Sen. Al Franken “felt it proper for him to resign,” Sanders said in an interview with NBC's “Meet the Press” Sunday morning, referring to the Democrat from Minnesota. “Here you have a president who has been accused by many women of assault, who says on a tape that he assaulted women. He might want to think about doing the same.”
Sanders's comment, which built on a tweet he sent last week, came after Democratic Sens. Jeff Merkley (Ore.) and Cory Booker (N.J.) suggested that the "#MeToo moment” should prompt another look at the women who accused Trump of sexual harassment during the 2016 presidential campaign.
We have a president who acknowledged on tape that he assaulted women. I would hope that he pays attention to what's going on and think about resigning.
— Bernie Sanders (@SenSanders) December 7, 2017
“The president should resign because he certainly has a track record with more than 17 women of horrific conduct,” Merkley said last week in an interview for the weekday version of “Meet the Press.”
On Saturday, during his campaign swing as part of Alabama's U.S. Senate race, Booker told Vice News that the standard that brought down Franken should be applied to the president.

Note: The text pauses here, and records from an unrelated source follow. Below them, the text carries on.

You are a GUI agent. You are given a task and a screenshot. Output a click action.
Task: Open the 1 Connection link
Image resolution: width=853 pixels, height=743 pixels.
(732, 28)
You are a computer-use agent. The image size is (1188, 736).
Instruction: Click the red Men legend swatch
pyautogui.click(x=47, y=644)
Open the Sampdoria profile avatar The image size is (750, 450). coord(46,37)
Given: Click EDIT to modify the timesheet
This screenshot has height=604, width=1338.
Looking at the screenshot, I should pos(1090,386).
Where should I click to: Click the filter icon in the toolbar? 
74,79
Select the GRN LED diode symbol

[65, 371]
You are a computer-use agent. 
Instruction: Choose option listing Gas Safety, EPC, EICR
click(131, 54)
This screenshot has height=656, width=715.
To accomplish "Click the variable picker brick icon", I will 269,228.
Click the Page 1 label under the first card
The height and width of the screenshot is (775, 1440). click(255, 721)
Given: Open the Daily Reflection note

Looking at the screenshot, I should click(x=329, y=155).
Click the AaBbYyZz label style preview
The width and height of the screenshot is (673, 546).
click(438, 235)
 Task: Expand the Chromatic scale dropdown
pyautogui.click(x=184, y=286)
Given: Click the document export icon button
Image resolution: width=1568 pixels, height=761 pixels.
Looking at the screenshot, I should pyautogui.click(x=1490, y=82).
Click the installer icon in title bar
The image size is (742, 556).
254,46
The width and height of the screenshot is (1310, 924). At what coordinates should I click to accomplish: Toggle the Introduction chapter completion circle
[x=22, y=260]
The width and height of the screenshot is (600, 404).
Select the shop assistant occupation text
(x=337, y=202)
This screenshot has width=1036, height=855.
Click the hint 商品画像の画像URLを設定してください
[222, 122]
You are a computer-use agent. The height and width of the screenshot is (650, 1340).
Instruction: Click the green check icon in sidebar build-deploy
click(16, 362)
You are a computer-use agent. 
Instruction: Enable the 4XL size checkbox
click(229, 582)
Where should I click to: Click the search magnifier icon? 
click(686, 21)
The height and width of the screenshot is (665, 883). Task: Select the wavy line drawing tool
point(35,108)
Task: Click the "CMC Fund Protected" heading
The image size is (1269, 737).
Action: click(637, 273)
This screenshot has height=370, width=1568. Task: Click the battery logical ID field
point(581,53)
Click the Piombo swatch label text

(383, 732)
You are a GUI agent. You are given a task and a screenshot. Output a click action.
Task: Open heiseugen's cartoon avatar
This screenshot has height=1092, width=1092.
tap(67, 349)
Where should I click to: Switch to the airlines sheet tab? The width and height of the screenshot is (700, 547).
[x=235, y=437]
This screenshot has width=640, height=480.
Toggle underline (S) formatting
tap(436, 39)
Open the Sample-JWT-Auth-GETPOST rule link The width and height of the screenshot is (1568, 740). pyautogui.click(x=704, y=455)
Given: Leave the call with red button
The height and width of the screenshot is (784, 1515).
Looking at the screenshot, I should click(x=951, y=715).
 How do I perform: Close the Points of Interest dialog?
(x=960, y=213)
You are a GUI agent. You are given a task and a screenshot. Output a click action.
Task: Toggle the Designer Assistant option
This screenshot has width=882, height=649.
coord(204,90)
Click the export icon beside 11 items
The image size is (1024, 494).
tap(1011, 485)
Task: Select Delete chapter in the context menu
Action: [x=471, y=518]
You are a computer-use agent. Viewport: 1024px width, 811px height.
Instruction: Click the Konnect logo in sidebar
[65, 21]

“I just watched Sen. Al Franken do the honorable thing and resign from his office,” Booker said. “My question is, why isn’t Donald Trump doing the same thing — who has more serious allegations against him, with more women who have come forward. The fact pattern on him is far more damning than the fact pattern on Al Franken.”
Democrats made those comments just days after a largely ceremonial effort to impeach Trump, pushed by Rep. Al Green (D-Tex.), failed in the House of Representatives. Although polling has found that a large number of voters favor an effort to remove Trump from office, most Democrats have suggested that investigations into the 2016 Trump campaign's Russia connections run their course before any such action. In a Quinnipiac University poll released last week, 70 percent of respondents said Congress should “investigate the accusations of sexual harassment against President Trump.”